§ WHAT YOU HAVE TO DO: Reproduce the part of the listing below that opens with the line containing "Where should I" and closes with the line containing "tap(269, 203)", including the requests, and add 7 to each click coordinate in the answers. Leave the pictures out of your output.

[Word and element locating data]

+++

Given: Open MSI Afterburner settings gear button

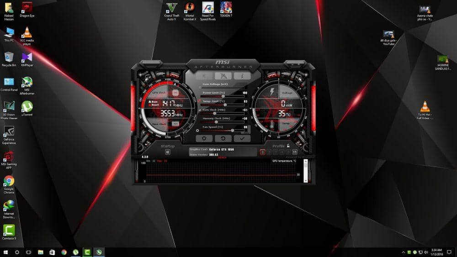Looking at the screenshot, I should (x=204, y=138).
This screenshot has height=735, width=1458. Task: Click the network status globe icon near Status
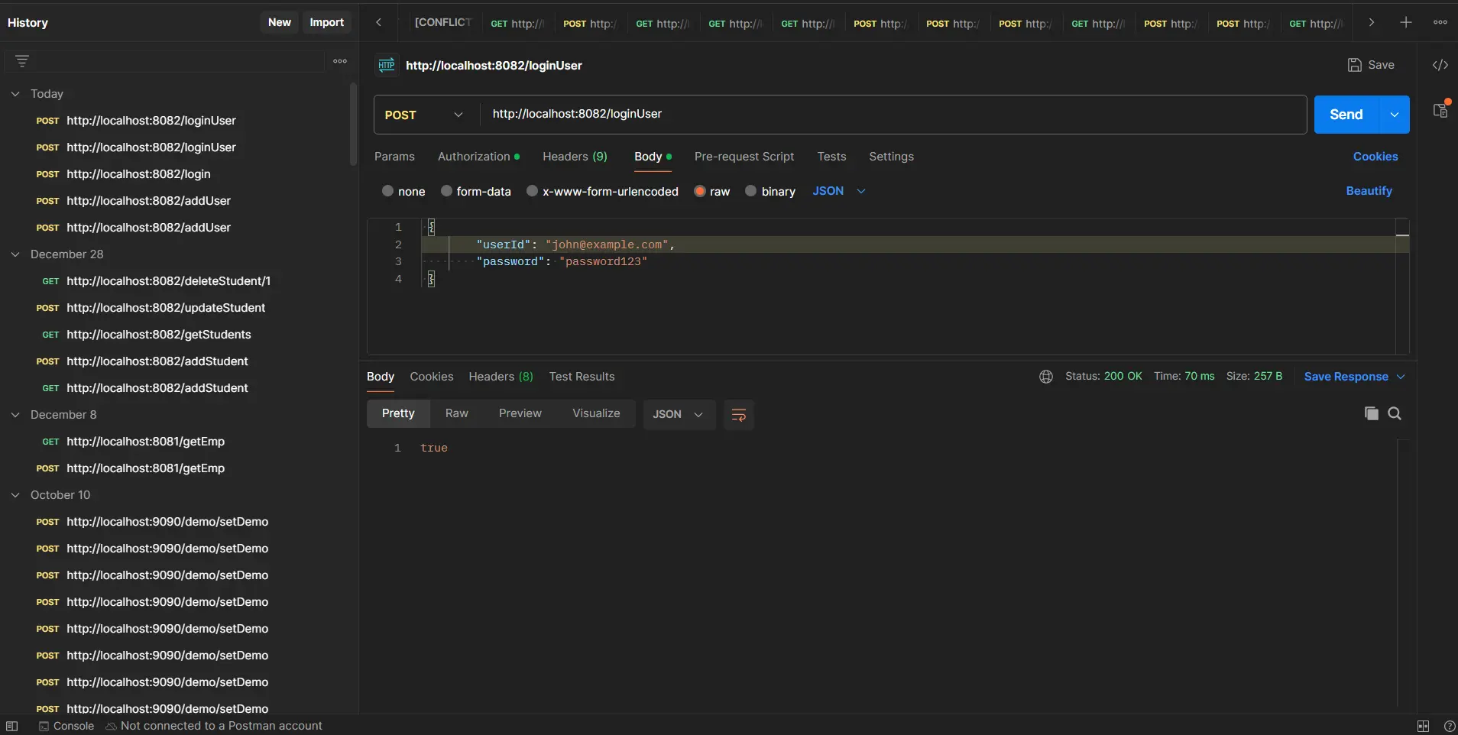tap(1045, 377)
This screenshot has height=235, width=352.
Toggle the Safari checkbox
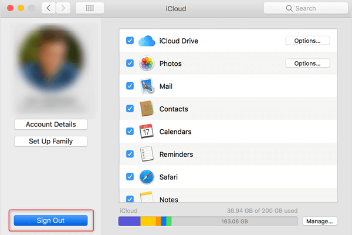(130, 177)
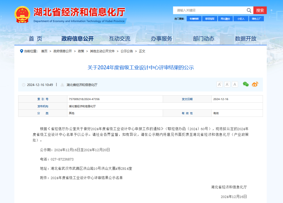Go to 互动交流 in the navigation bar
The width and height of the screenshot is (283, 203).
(119, 39)
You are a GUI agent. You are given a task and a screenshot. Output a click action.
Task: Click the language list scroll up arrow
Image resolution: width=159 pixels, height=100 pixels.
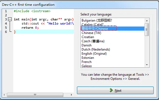pyautogui.click(x=147, y=21)
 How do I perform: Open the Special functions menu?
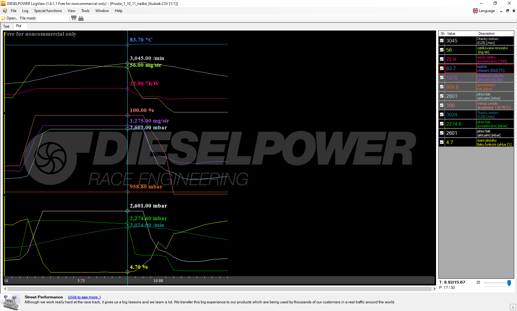48,11
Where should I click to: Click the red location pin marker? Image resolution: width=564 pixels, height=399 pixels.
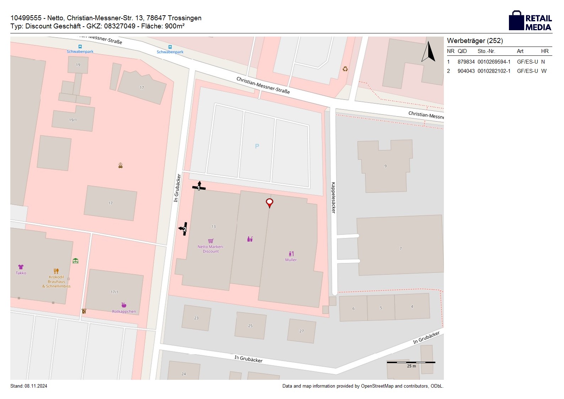tap(269, 203)
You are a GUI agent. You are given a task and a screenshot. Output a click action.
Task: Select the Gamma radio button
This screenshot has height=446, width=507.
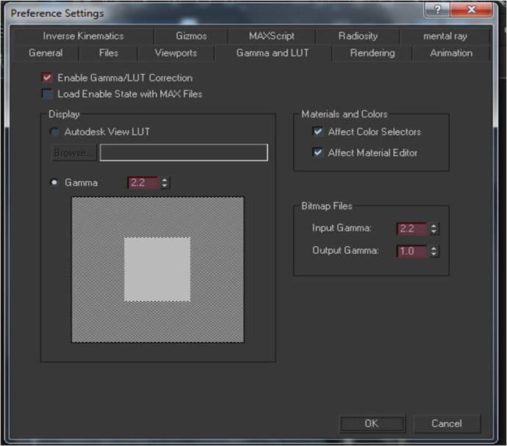(x=54, y=183)
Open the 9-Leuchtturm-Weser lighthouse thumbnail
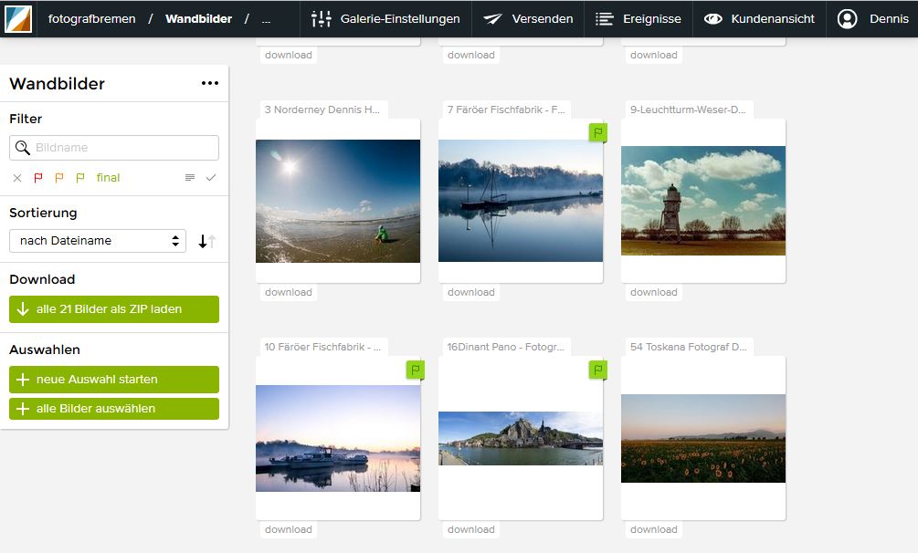 (703, 201)
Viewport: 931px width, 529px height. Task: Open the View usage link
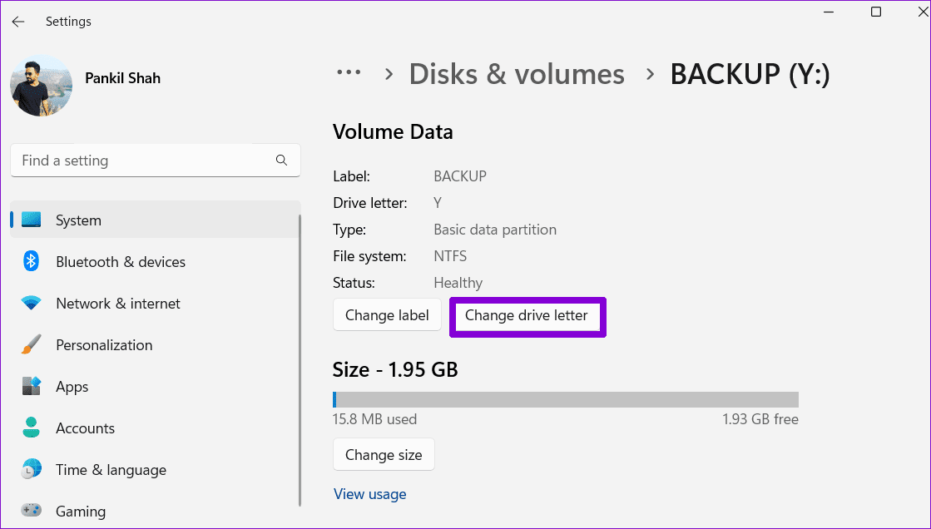pos(370,494)
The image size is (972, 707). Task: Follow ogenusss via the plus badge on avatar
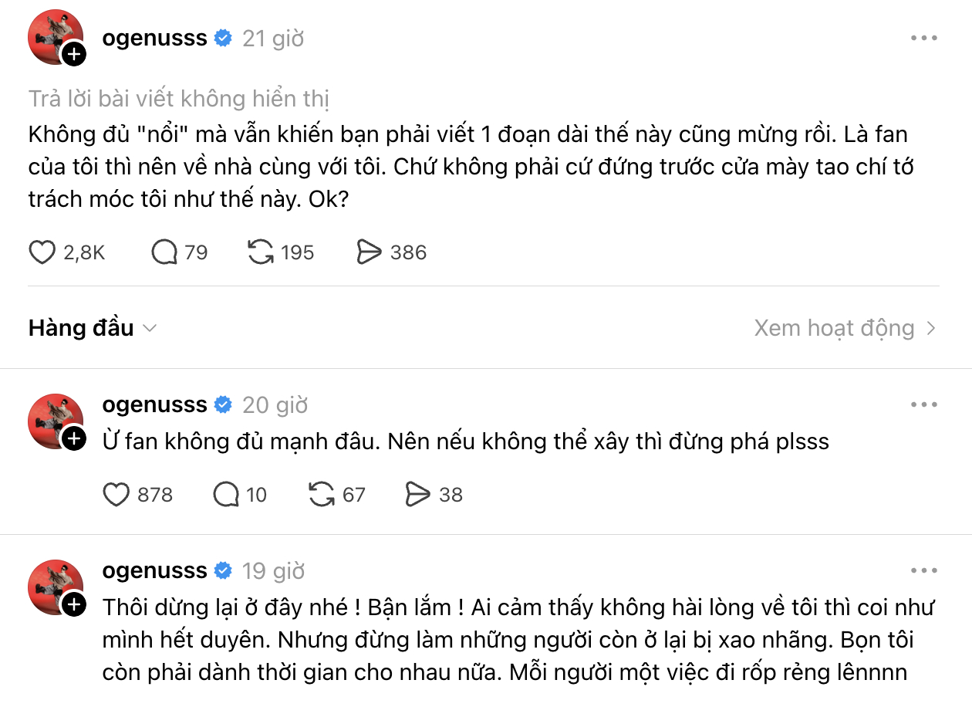pos(73,54)
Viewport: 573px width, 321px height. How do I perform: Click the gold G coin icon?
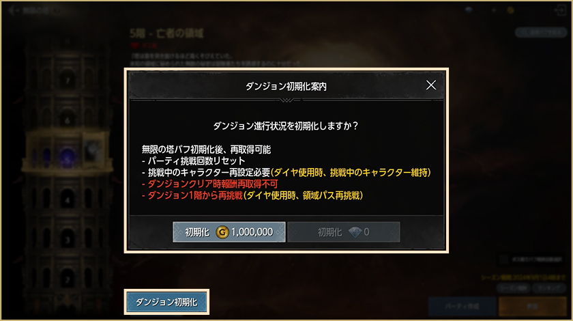pos(222,232)

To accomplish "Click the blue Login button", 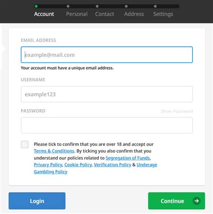I will tap(37, 201).
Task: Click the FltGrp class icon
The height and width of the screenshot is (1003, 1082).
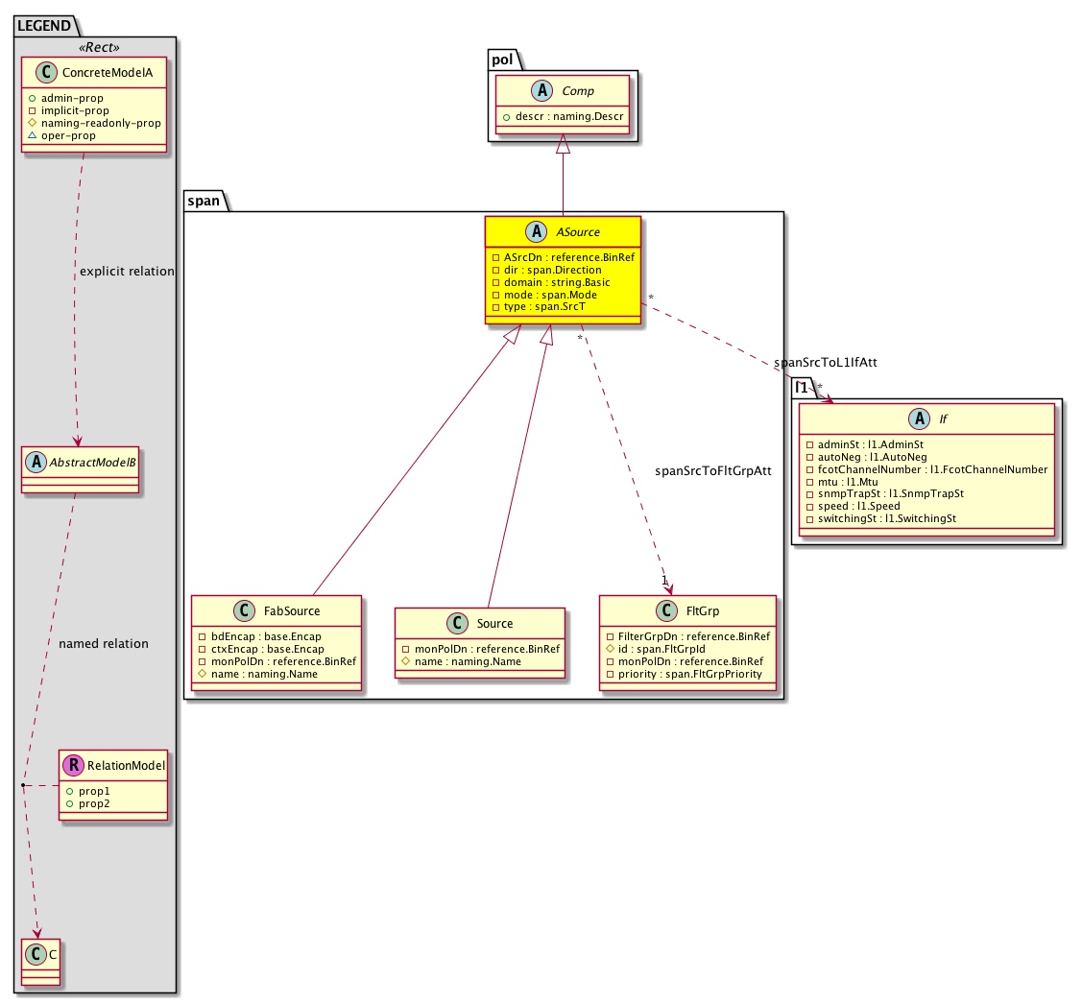Action: click(663, 610)
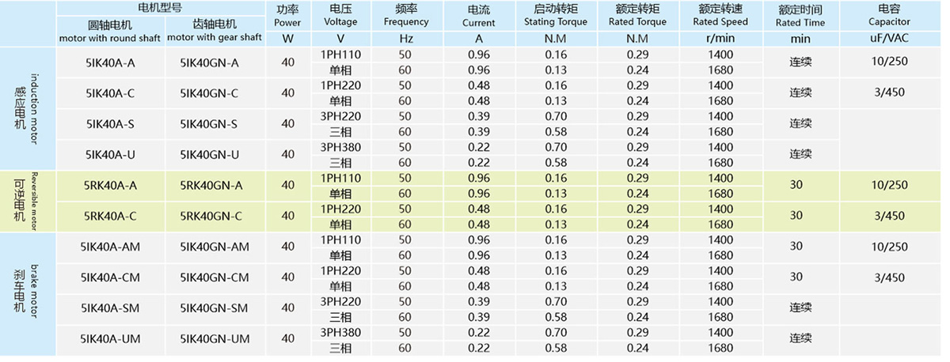The width and height of the screenshot is (950, 362).
Task: Select the 5RK40GN-C model cell
Action: point(209,217)
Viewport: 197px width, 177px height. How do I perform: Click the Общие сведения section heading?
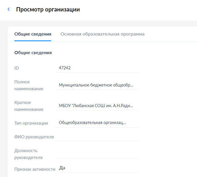coord(33,53)
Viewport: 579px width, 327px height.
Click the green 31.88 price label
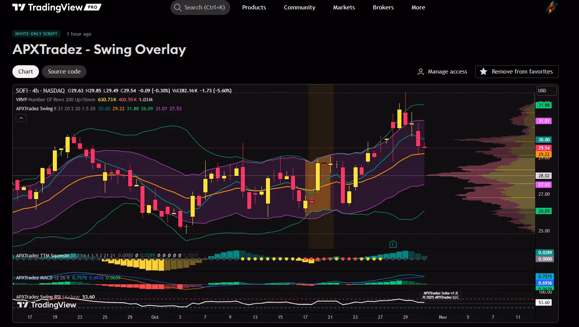click(x=544, y=105)
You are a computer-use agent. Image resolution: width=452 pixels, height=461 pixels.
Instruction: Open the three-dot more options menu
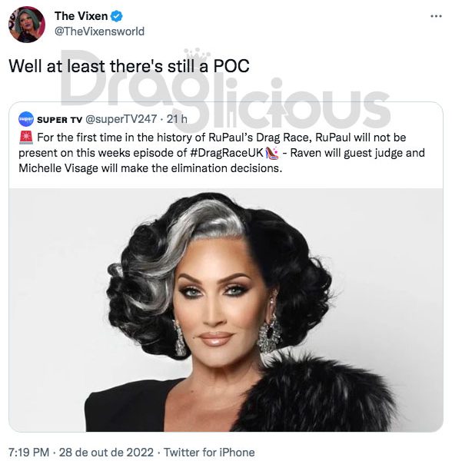click(436, 16)
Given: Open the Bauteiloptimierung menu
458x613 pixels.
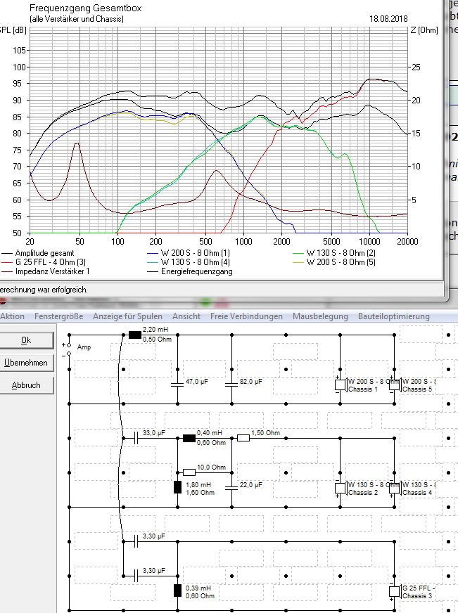Looking at the screenshot, I should [393, 316].
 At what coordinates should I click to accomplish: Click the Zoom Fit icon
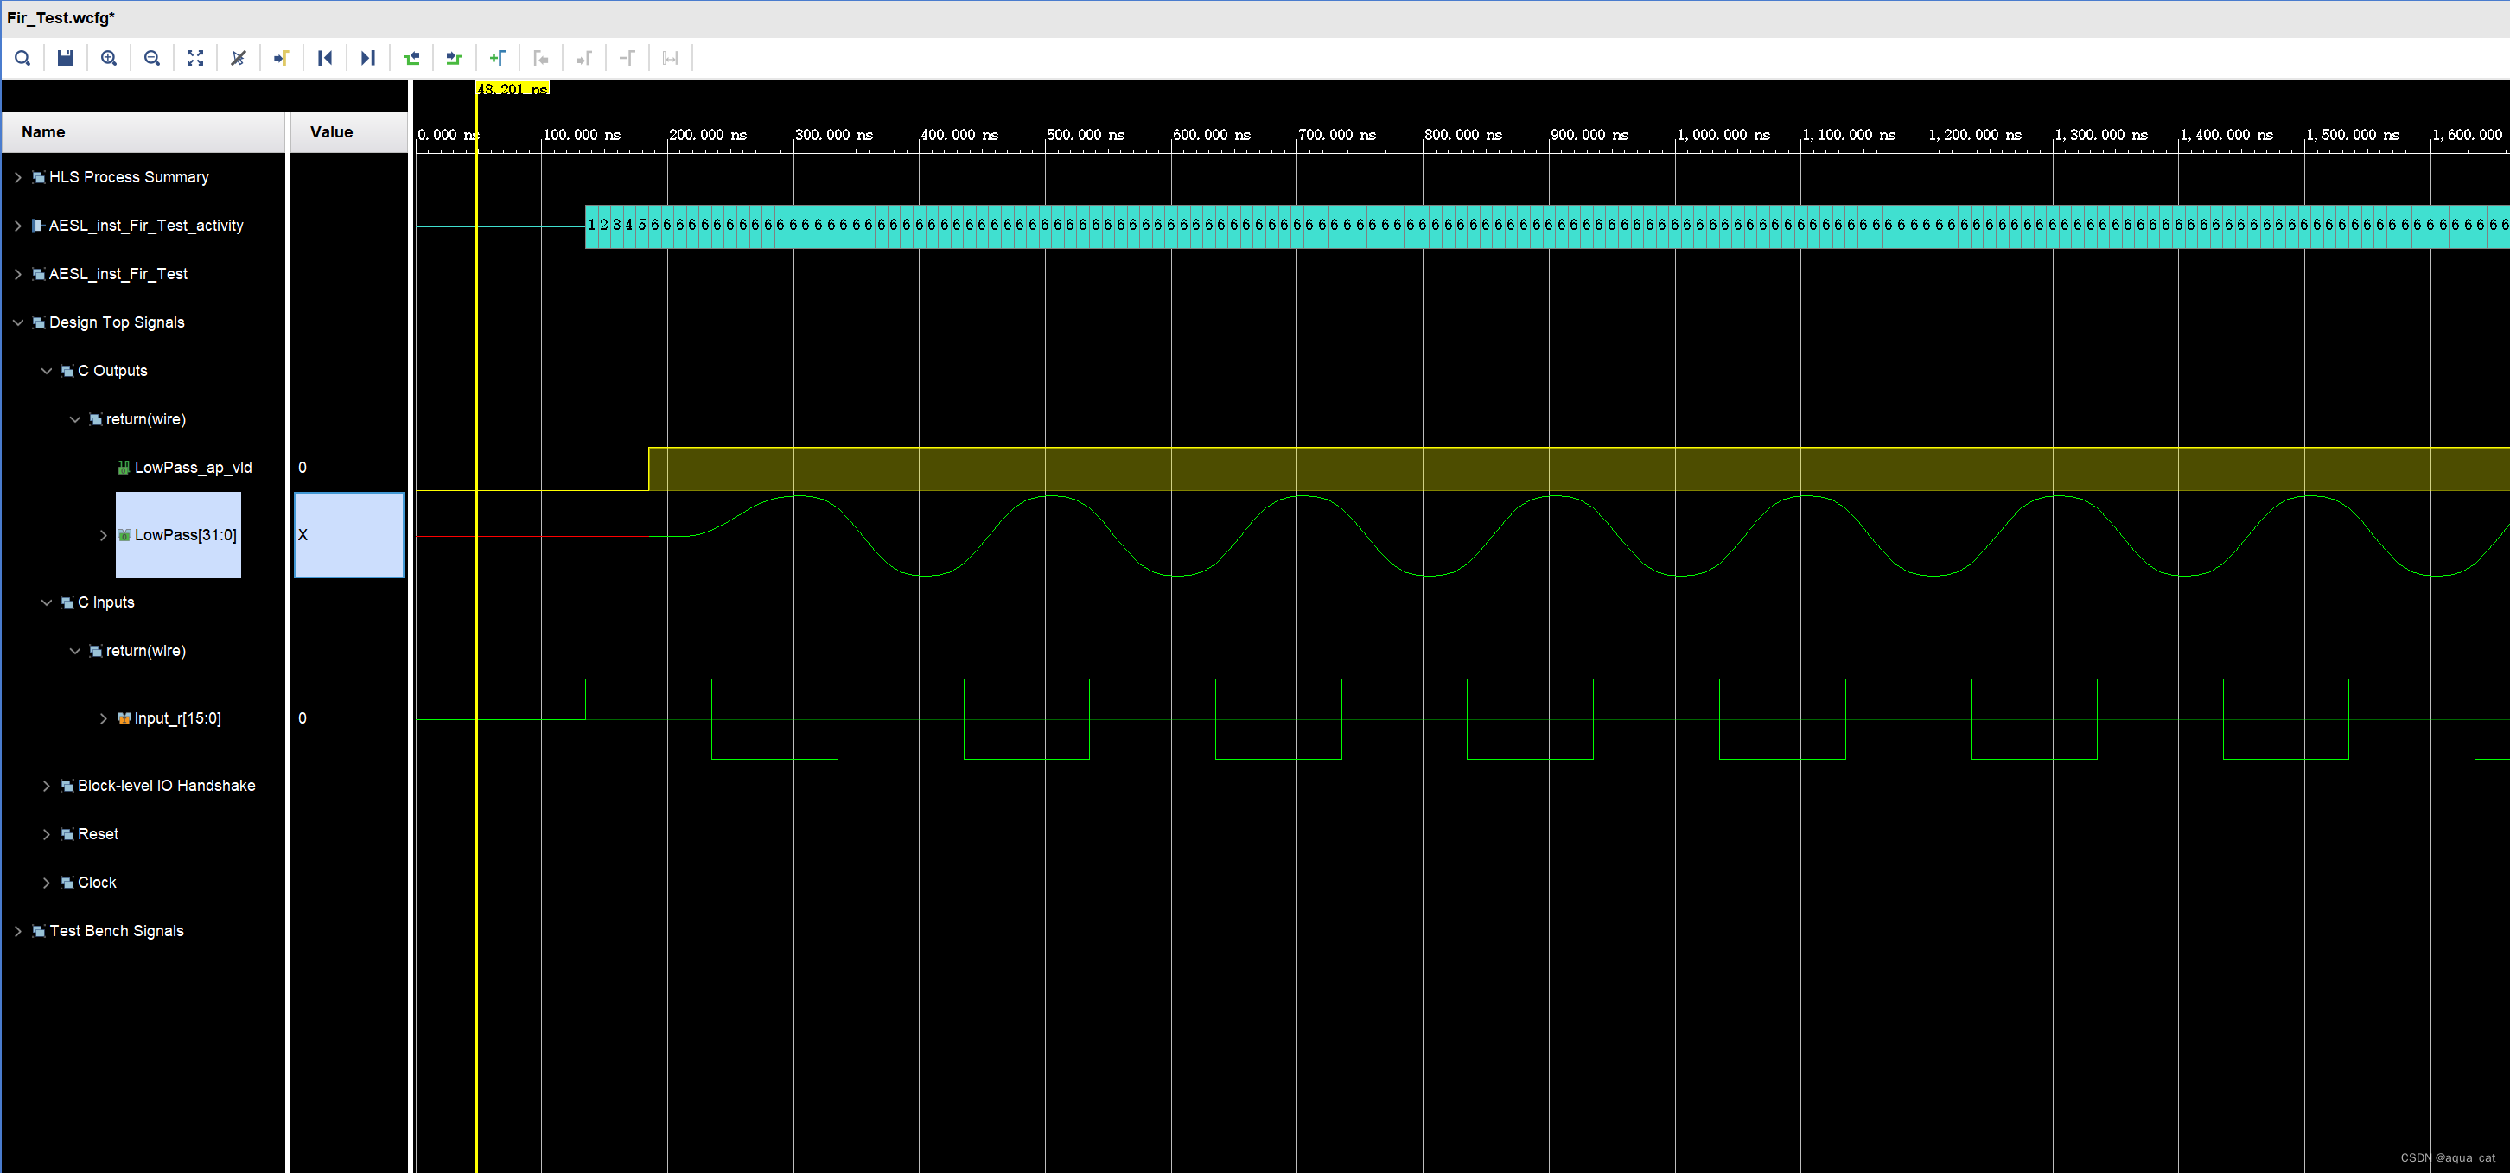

+++

§ EXERCISE SOLUTION:
Where should I click to: Click the red location pin marker? Image resolution: width=564 pixels, height=399 pixels.
tap(276, 210)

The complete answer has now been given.